The confidence interval is appropriate when our goal is to estimate population parameters. The second common type of inference is directed at a quite different goal: to assess the evidence provided by the data in favor of some claim about the population parameters.
The reasoning of significance tests
A significance test is a formal procedure for comparing observed data with a hypothesis whose truth we want to assess. The hypothesis is a statement about the population parameters. The results of a test are expressed in terms of a probability that measures how well the data and the hypothesis agree. We use the following examples to illustrate these concepts.
EXAMPLE 6.8
Scholarship amount by borrower status. One purpose of Sallie Mae’s annual study described in Example 6.4 (page 350) is to allow comparisons of different subgroups. For example, in the latest report, 980 of the 1593 participants (61.5%) did not borrow any money to pay for college.
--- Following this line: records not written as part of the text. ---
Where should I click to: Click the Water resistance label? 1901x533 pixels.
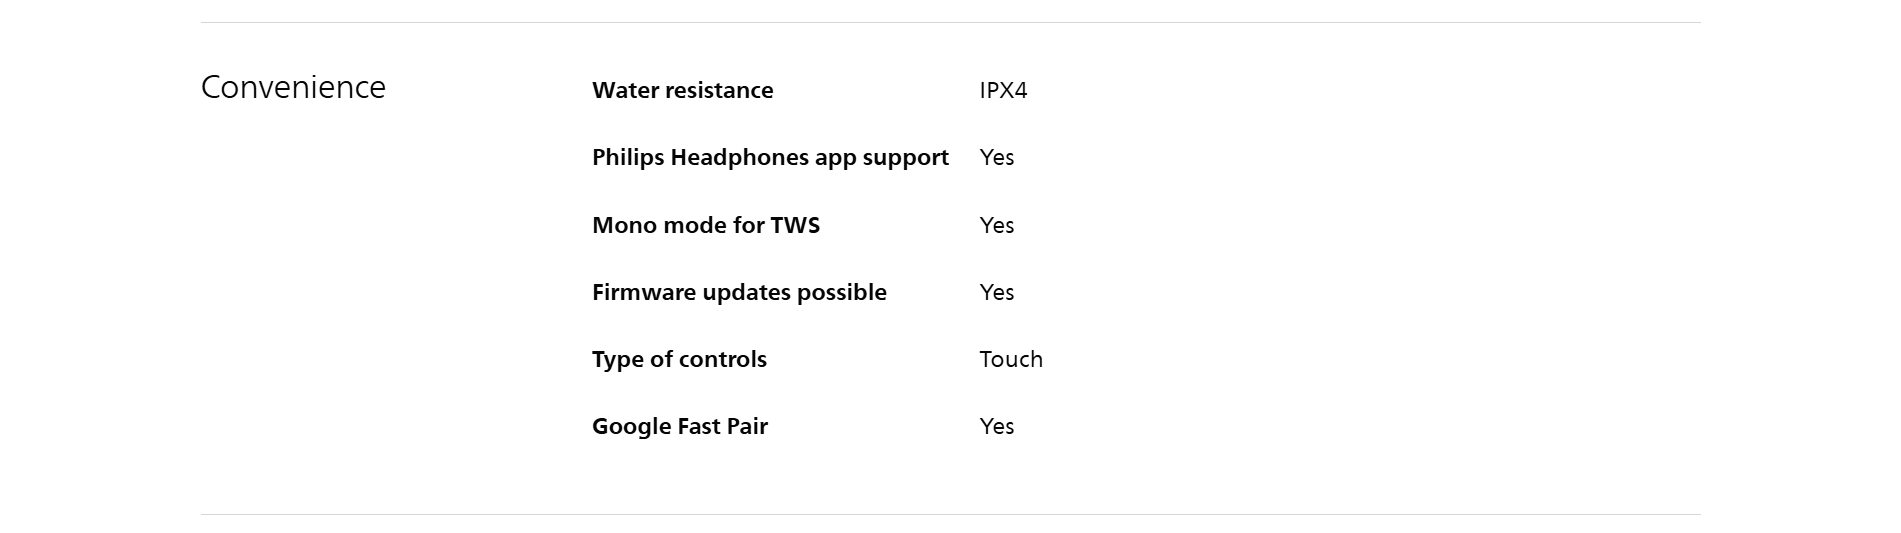pos(682,90)
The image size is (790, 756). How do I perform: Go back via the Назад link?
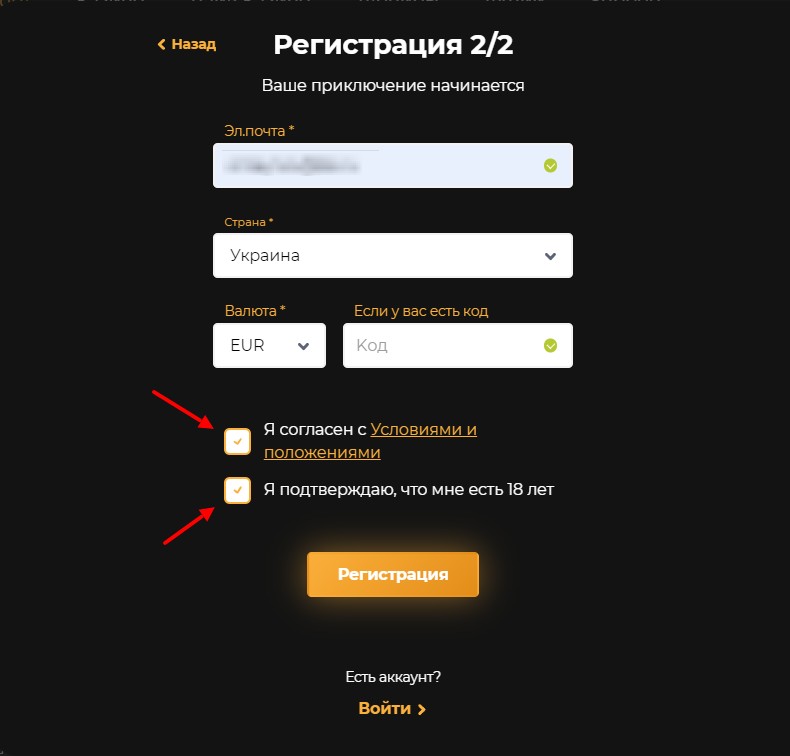(187, 44)
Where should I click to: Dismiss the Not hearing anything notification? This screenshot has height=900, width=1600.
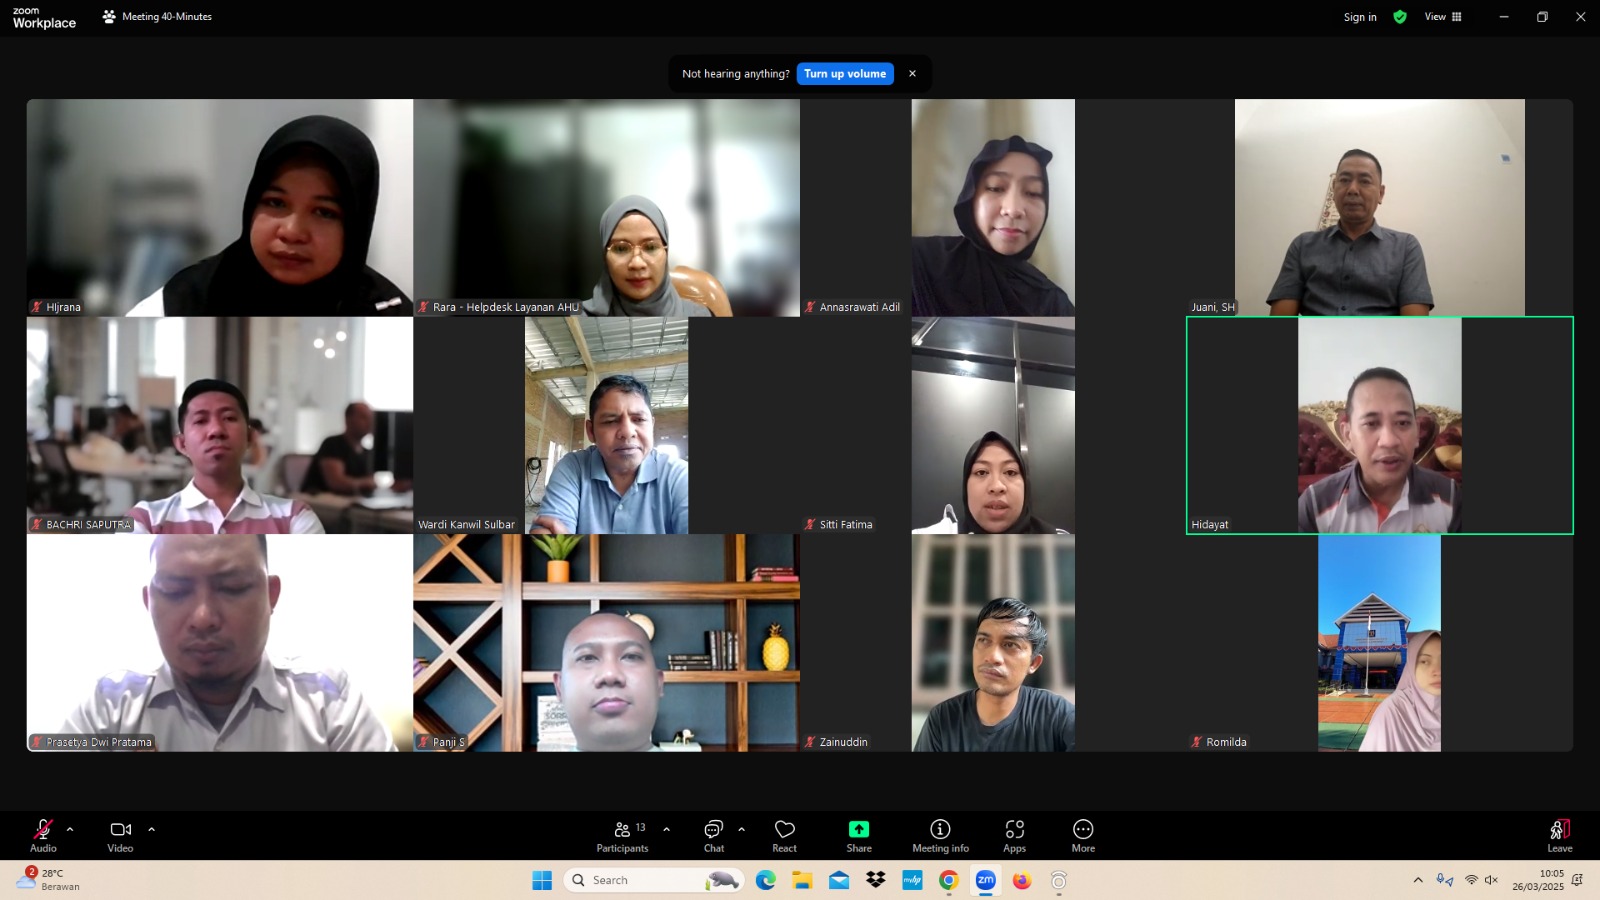912,74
The average scholarship amount among these participants was $3925. The average scholarship among those who did borrow was $4350. The difference of $425 is fairly large, but we know that these numbers are estimates of the population means. If we took different samples, we would get different estimates.
Can we conclude from these data that the average scholarship amounts in these two groups are different? One way to answer this question is to compute the probability of obtaining a difference as large or larger than the observed $425 assuming that, in fact, there is no difference in the population means. This probability is 0.23. Because this probability is not particularly small, we conclude that observing a difference of $425 is not very surprising when the population means are equal. The data do not provide enough evidence for us to conclude that the average scholarship amount for borrowers and non-borrowers differ.
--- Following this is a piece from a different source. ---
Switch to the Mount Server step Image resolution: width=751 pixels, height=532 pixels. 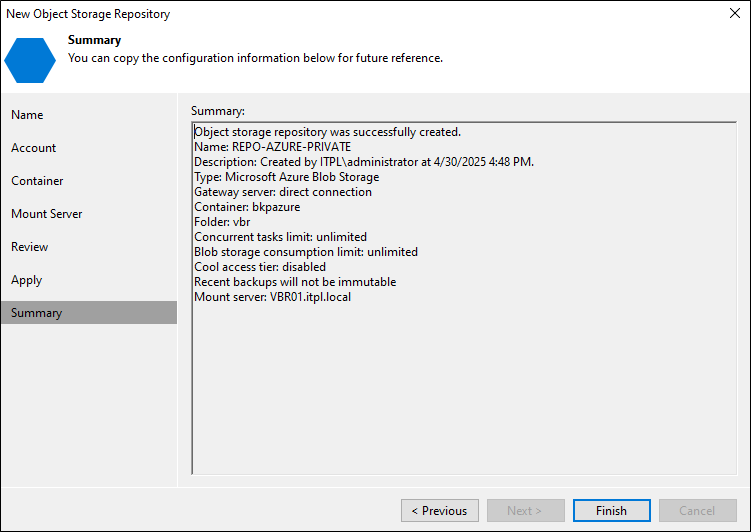pos(46,214)
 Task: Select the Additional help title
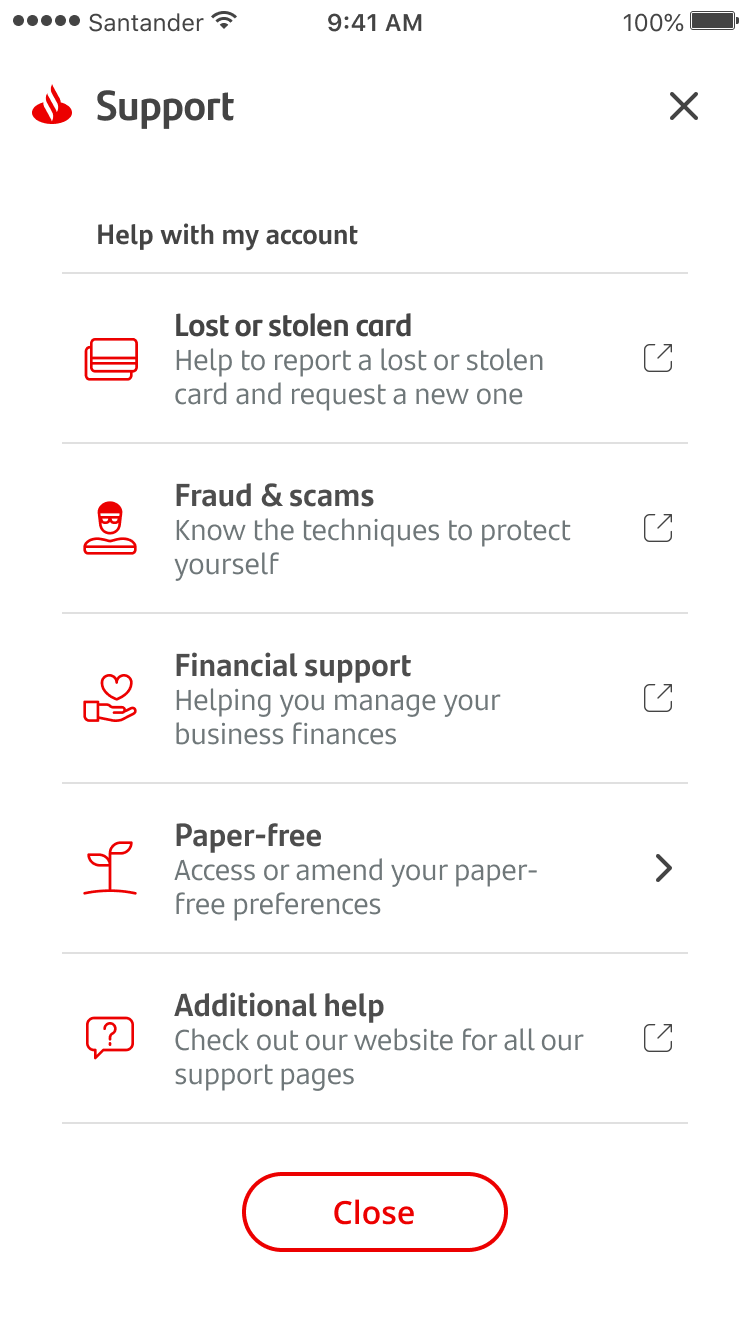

Here is an example with a different conclusion.
362
EXAMPLE 6.9
Parent income contribution by school type. Sallie Mae’s study also reports that the parents’ current income contribution among undergraduates going to a four-year public or four-year private college. The parents’ contribution averages $4444 among undergraduates at public colleges, while it is $6083 among undergraduates at private schools. Do parents pay more of their current income for undergraduates going to private schools? The observed difference is $1639, but as we learned in the previous example, an observed difference in means is not necessarily sufficient for us to conclude that the population means are different.
Again, we answer this question with a probability calculated under the assumption that there is no difference in the population means. The probability is 0.0001 of observing a difference in mean contributions that is $1639 or more when there really is no difference. Because this probability is so small, we have sufficient evidence in the data to conclude that the average current income contribution of parents is higher for undergraduates going to a private school than undergraduates going to a public school.
What are the key steps in these examples?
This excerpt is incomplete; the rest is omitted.